Exercise details:
Rewrite the records below with every "Волжанка" renamed to "Volzhanka", leaving everything else as it is. Leave the pictures out of your answer.

(Text and item location entries)
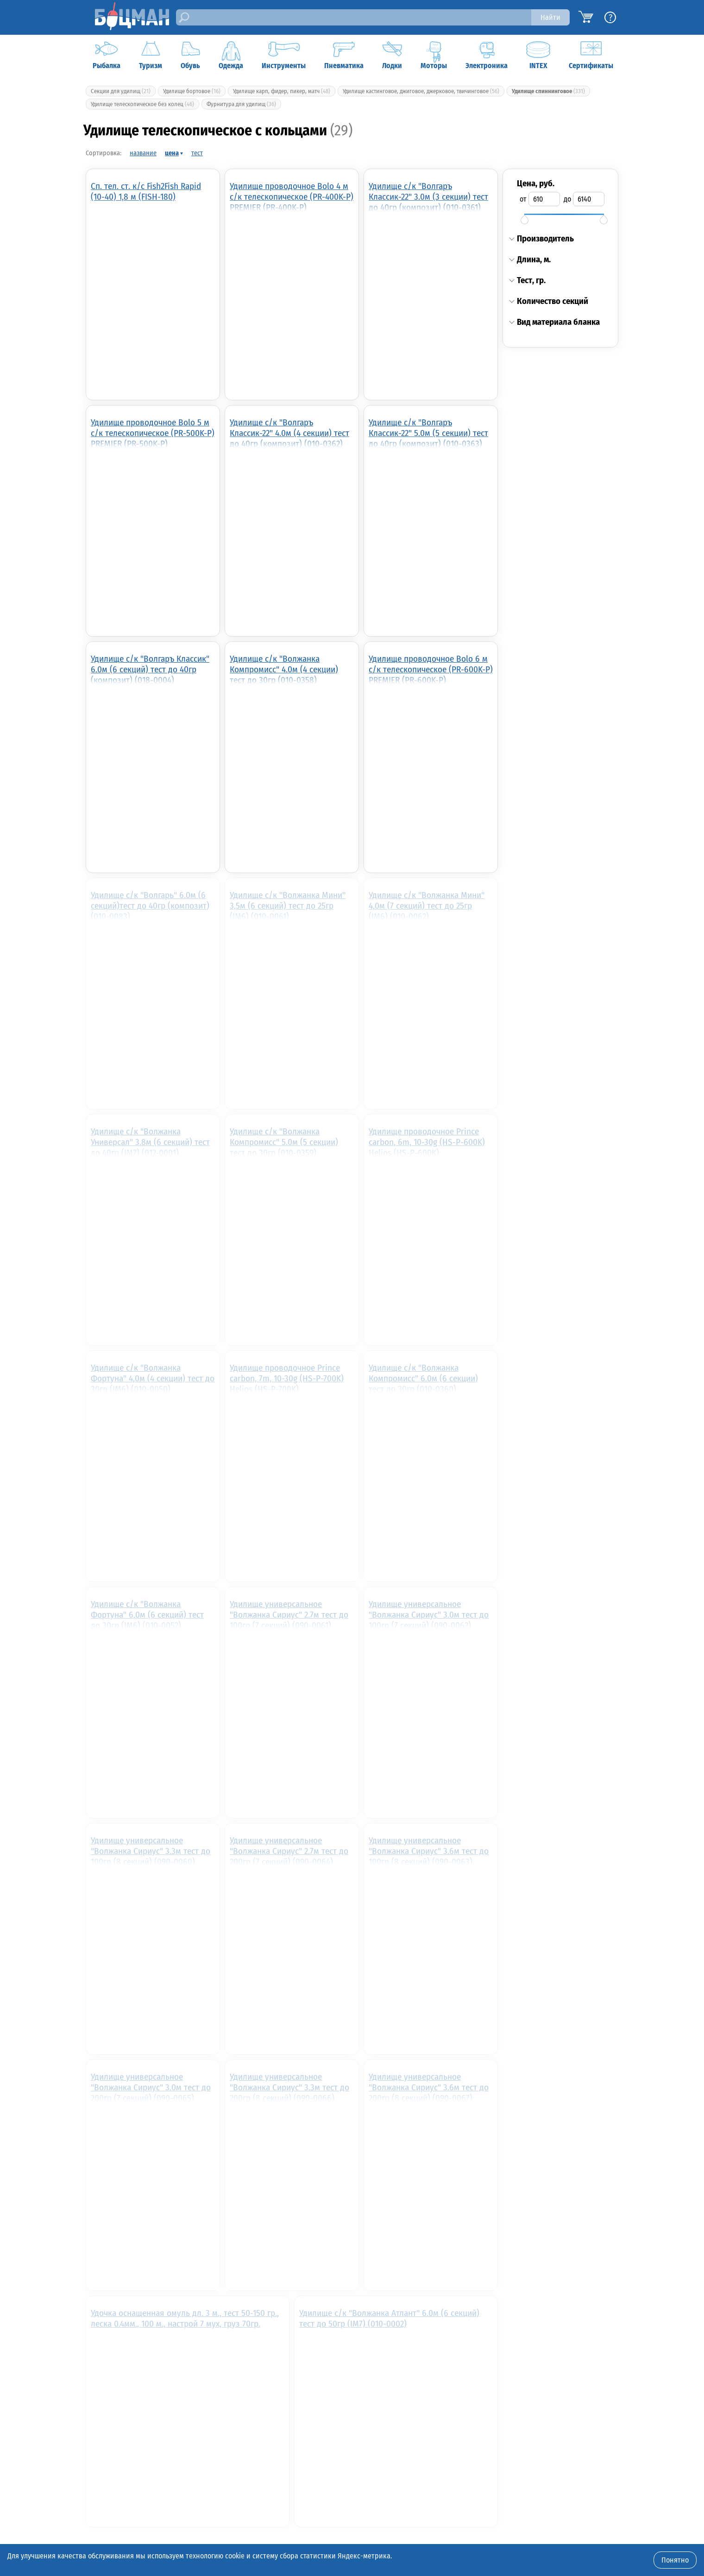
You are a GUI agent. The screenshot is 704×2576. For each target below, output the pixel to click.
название (143, 153)
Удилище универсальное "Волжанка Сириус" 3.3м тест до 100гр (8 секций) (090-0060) (150, 1850)
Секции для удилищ (121, 91)
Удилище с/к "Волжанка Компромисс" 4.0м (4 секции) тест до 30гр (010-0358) (284, 668)
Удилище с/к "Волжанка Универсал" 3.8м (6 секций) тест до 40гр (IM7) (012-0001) (150, 1141)
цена (172, 153)
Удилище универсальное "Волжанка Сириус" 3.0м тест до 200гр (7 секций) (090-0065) (151, 2086)
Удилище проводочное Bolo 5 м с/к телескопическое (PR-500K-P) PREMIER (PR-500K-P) (152, 432)
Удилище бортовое (191, 91)
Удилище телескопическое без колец (142, 104)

Solution for this problem:
You are a GUI agent. The screenshot is 704×2576. For each target below, output the pixel to click.
название (143, 153)
Удилище универсальное "Volzhanka Сириус" 3.3м тест до 100гр (8 секций) (090-0060) (150, 1850)
Секции для удилищ (121, 91)
Удилище с/к "Volzhanka Компромисс" 4.0м (4 секции) тест до 30гр (010-0358) (284, 668)
Удилище с/к "Volzhanka Универсал" 3.8м (6 секций) тест до 40гр (IM7) (012-0001) (150, 1141)
цена (172, 153)
Удилище универсальное "Volzhanka Сириус" 3.0м тест до 200гр (7 секций) (090-0065) (151, 2086)
Удилище проводочное Bolo 5 м с/к телескопическое (PR-500K-P) PREMIER (PR-500K-P) (152, 432)
Удилище бортовое (191, 91)
Удилище телескопическое без колец (142, 104)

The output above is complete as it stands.